This is proooooooobably the scene that drove my grandmother over the edge. She's the one that ended up taking me to see it, saint that she was. My parents refused to take me. Not for any sort of content reasons, but if they didn't want to see a movie, they certainly weren't going to grin and bare it for their son's happiness. It was no secret how much of a Jim Carrey maniac I was, so it's kind of confusing how they couldn't just say "Well, he loves the guy. Gotta take him". My parents rarely went out of their way to put a smile on my mug. That is not to say they never did. They usually redeemed themselves with Christmas and birthdays. It was the rest of the year that was tricky to get anything out of those two. Anyway, so my grandmother took my brother and I and the movie of course was highly inappropriate for a 10 year old. She had a grave fear of us getting kidnapped, so she always took us with her into the ladies restroom. After the movie, as my brother and I faced the wall of a one of those single room/single toilet handicapped bathrooms in which my grandmother sat on the throne, she proceeded to chew us the fuck out for wanting to see this movie and vowed "If there is another movie that man makes, you will never EVER see it!". It was probably the most humiliating moment of my life, and I will never forget it. There she was, scolding a child for a movie he didn't make but simply wanted to see. Banning him from ever seeing The Grinch steal Christmas or Horton hearing Whos. All while sitting on the fucking toilet. If it's not my number one most vivid memory of my paternal grandmother, it's certainly up there. I probably should have told it at her funeral to lighten the mood a little. Lord knows that thing was somber as shit. But hey, if I ever meet Jim Carrey or Judd Apatow or Ben Stiller, I have a story to tell.
It isn't long before Steven finds out that Cable Guy has been lying about his identity and how he's been fired from the Cable Co. for stalking customers. Cable Guy has kidnapped Robin and Steven must save her during the climax of the movie at the big ol' satellite dish. Cable Guy realizes that years of neglect and too much television have turned him into a complete psycho and decides to kill the beast once and for all by jumping off a scaffolding and into the satellite dish. He lives and is taken away, and it just sort of ends?

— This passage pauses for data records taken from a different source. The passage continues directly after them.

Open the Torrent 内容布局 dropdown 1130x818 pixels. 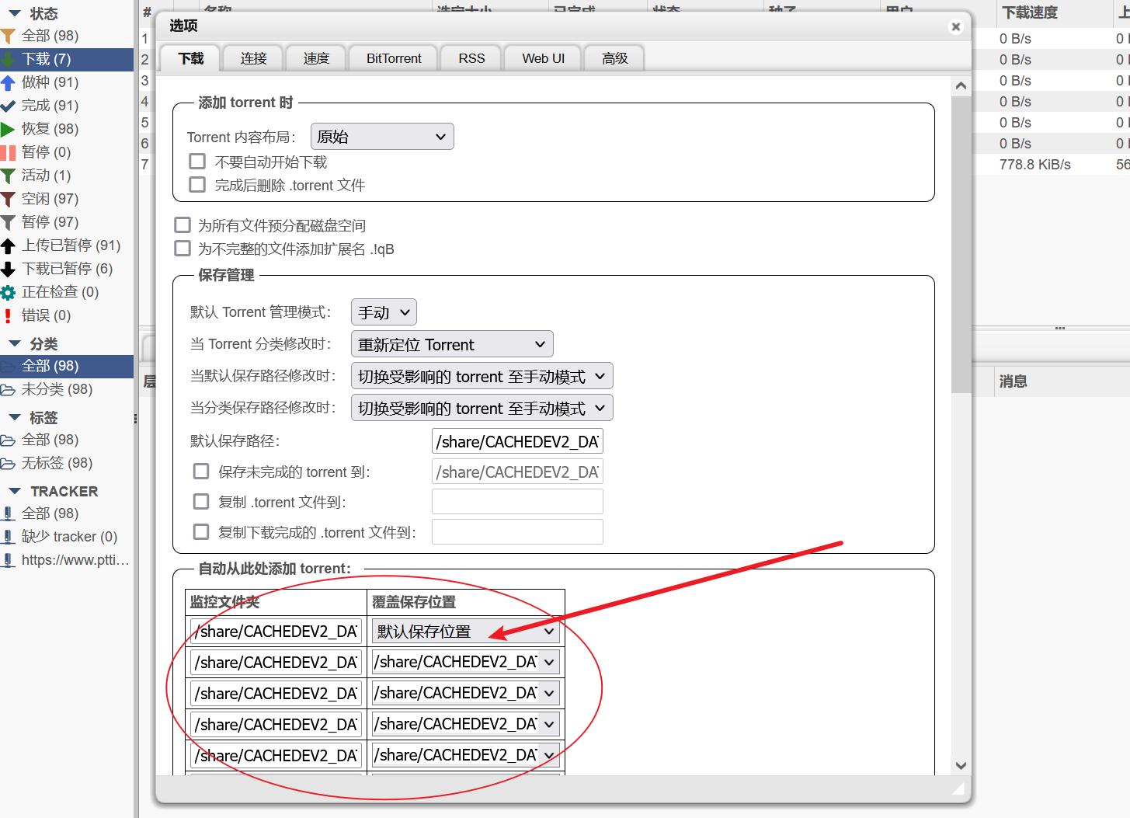coord(381,136)
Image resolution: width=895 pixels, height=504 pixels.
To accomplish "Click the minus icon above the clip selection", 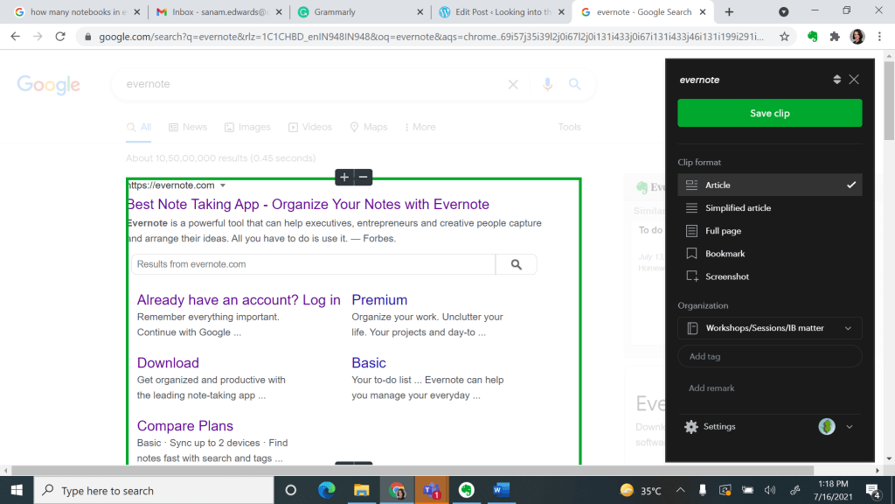I will coord(364,178).
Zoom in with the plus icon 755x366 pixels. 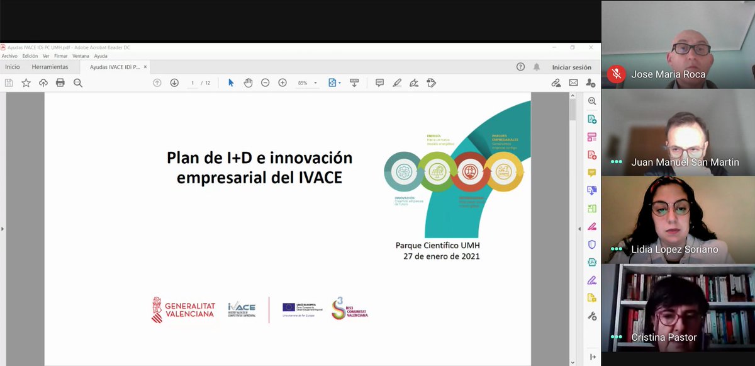pos(282,83)
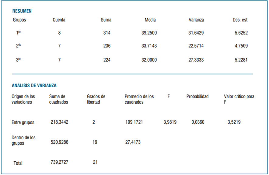This screenshot has width=269, height=175.
Task: Select the Varianza column header
Action: pyautogui.click(x=196, y=20)
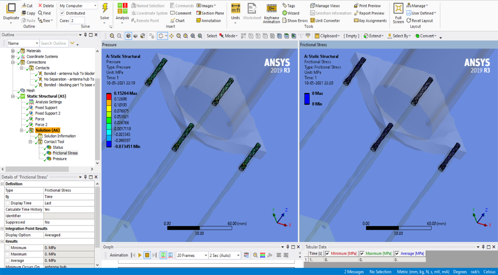498x275 pixels.
Task: Select the Pressure result in outline
Action: click(x=60, y=159)
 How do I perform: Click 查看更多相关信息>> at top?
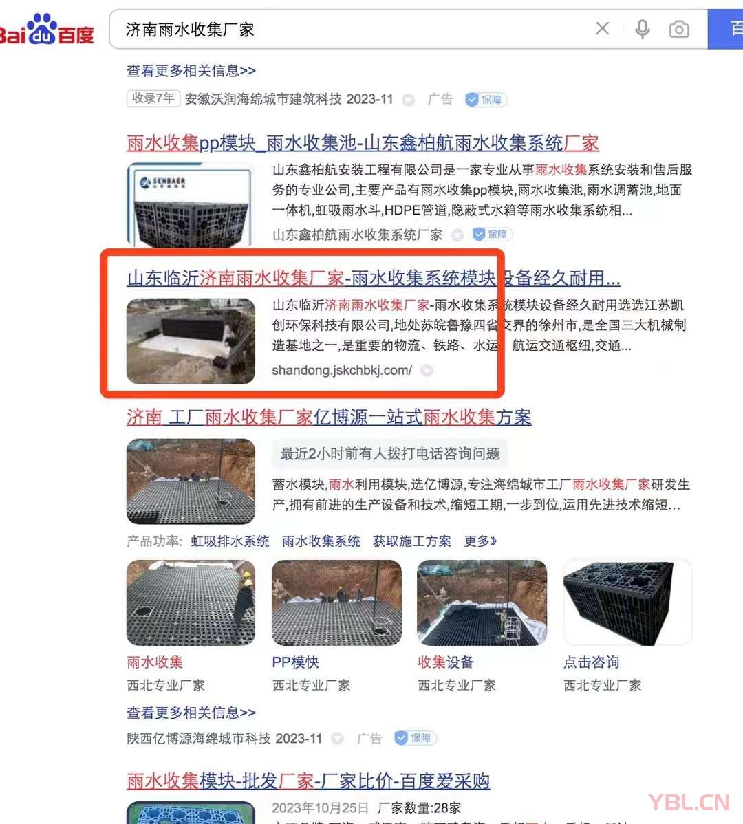click(x=191, y=71)
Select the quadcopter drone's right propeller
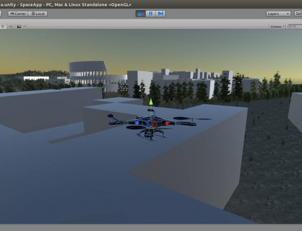302x231 pixels. [x=192, y=119]
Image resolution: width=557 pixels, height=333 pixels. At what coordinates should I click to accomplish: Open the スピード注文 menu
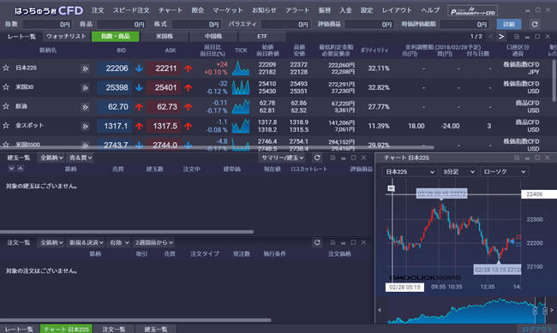(x=131, y=10)
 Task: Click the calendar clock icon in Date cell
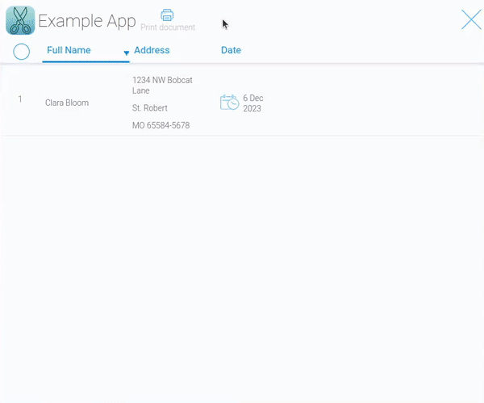coord(229,103)
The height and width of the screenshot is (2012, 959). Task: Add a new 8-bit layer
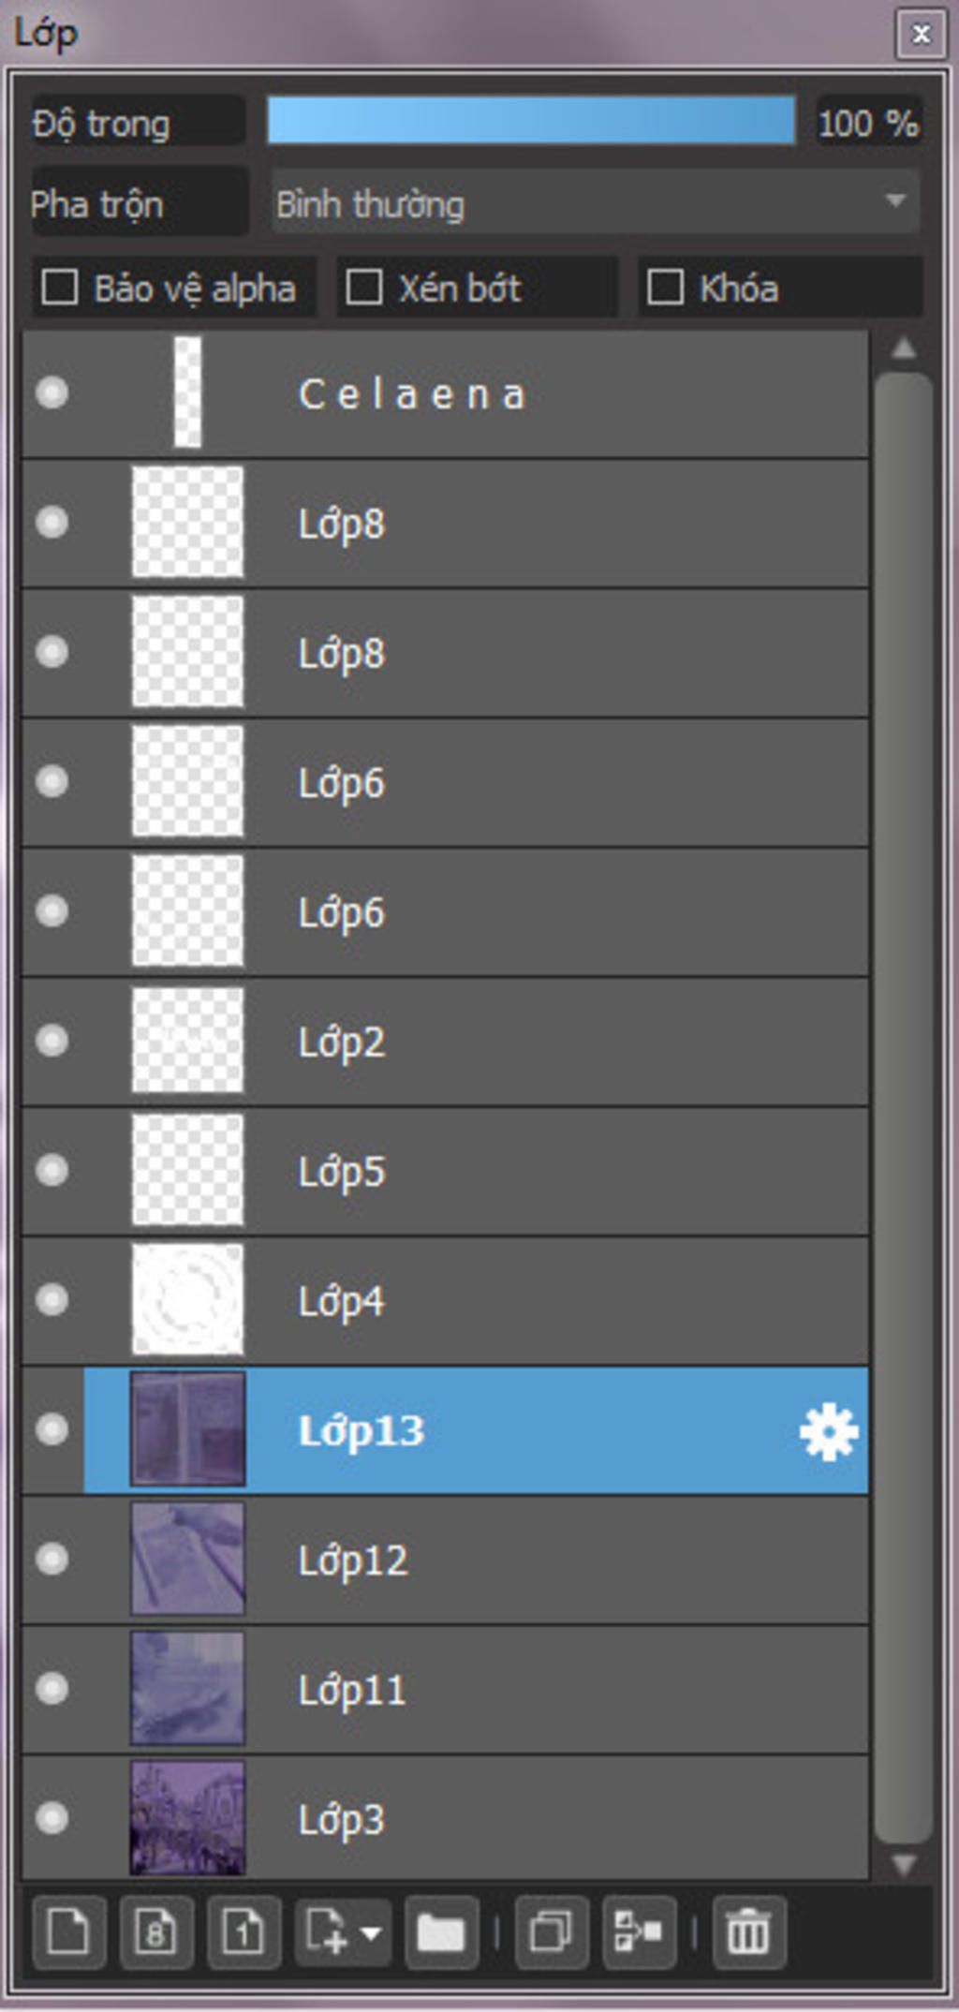(x=155, y=1931)
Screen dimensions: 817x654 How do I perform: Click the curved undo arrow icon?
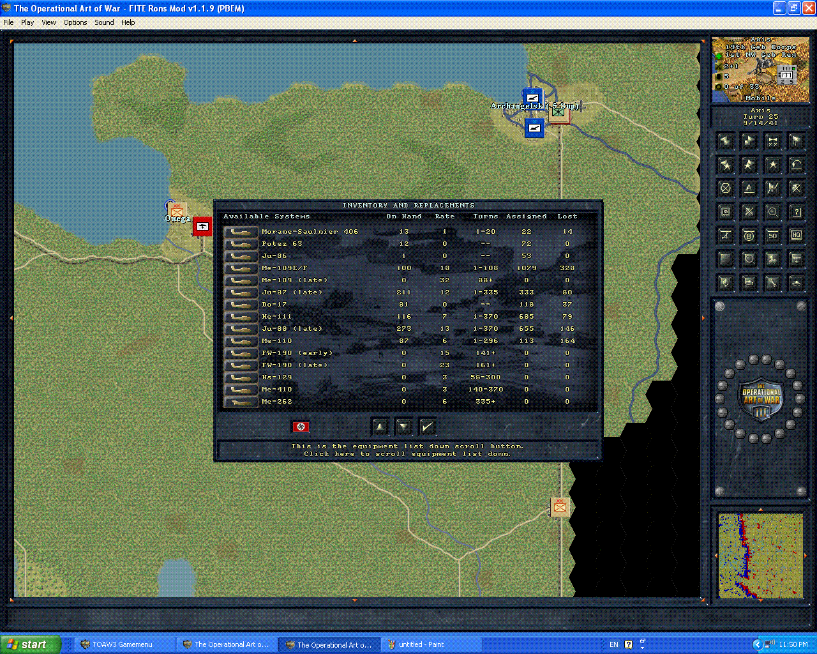[796, 165]
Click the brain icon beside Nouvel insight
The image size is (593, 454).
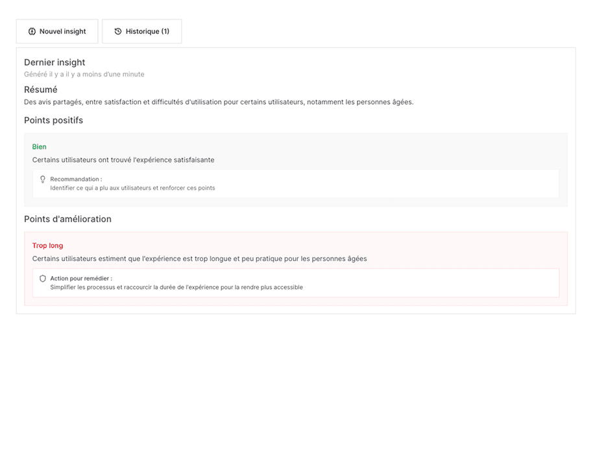(x=32, y=31)
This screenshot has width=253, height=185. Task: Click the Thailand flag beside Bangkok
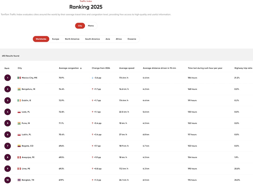[19, 180]
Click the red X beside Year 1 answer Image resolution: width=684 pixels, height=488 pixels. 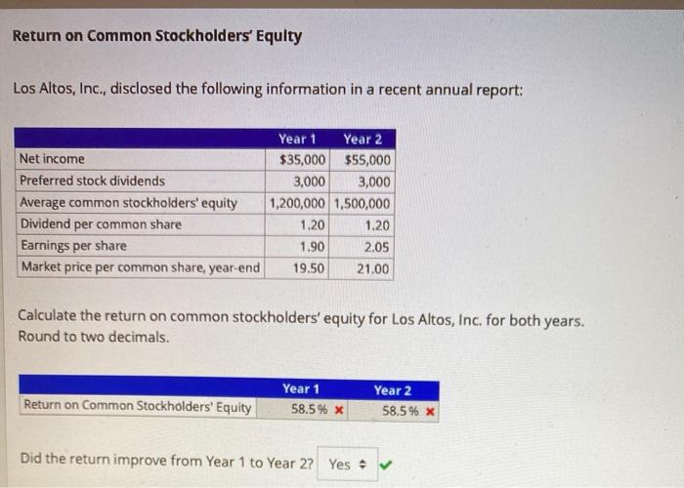(x=339, y=410)
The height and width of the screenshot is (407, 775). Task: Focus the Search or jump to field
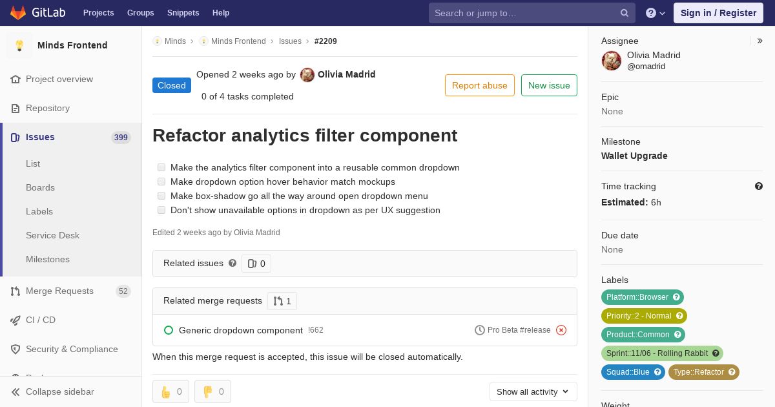click(x=524, y=13)
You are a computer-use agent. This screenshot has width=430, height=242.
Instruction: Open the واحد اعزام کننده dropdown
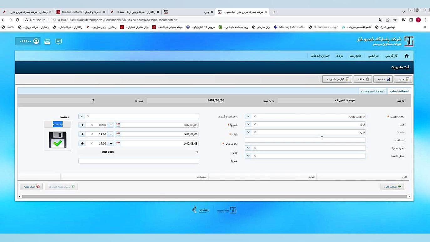pyautogui.click(x=82, y=116)
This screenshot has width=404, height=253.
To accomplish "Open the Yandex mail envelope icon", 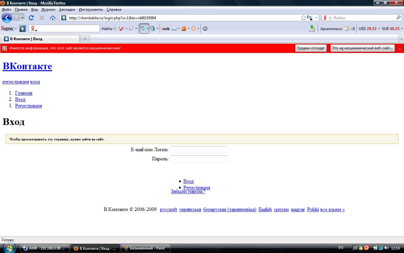I will (174, 28).
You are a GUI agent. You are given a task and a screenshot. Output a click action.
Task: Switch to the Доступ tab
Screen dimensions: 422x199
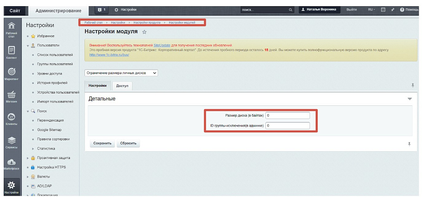coord(122,86)

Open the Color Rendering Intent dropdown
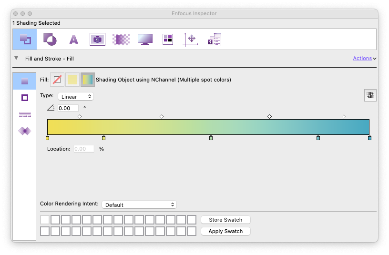click(139, 204)
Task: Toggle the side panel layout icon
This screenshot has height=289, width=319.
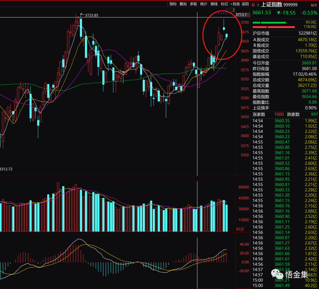Action: coord(232,10)
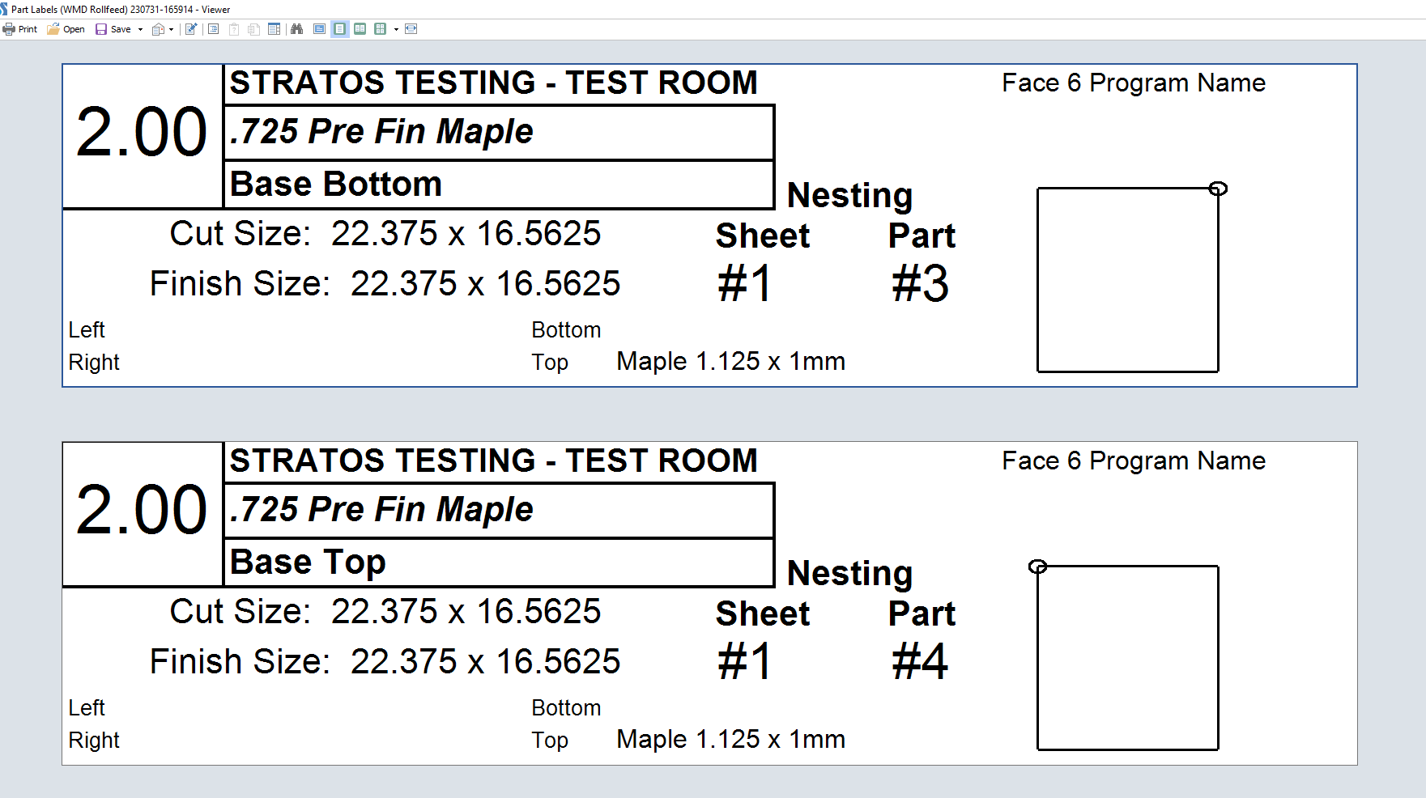Viewport: 1426px width, 798px height.
Task: Toggle multiple pages grid view
Action: click(380, 29)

Audiences were left completely horrified and offended. It broke Carrey's hit streak and he had to scramble to make a family friendly comedy to save his career, but he turned out just fine. This movie was also shrouded with controversy over the 20 million dollar paycheck Carrey received for the film. It was the first of it's kind as no star had ever been paid that much money for a single movie before. Was it worth it? I certainly think so. The movie has kind of garnered a cult classic status. After people realized what it was, they probably felt more comfortable with enjoying it. It definitely gave me a lot of fond memories from my youth. And it gave me something to write about for an hour or so. In another time, I think THE CABLE GUY would have been a great success. Ben Stiller and Judd Apatow became comedy powerhouses despite the failure of this one at the box office. It's probably the BLADE RUNNER of comedies. It took a long time for me to realize just how psychologically damaged the Cable Guy truly was. I have much appreciation for how much it tried to push boundaries and have fun with highly disturbing concepts. I thought it funny then, and even though it's a whole other movie to me now, I still do. It also may or may not have inspired my decision to have sideburns.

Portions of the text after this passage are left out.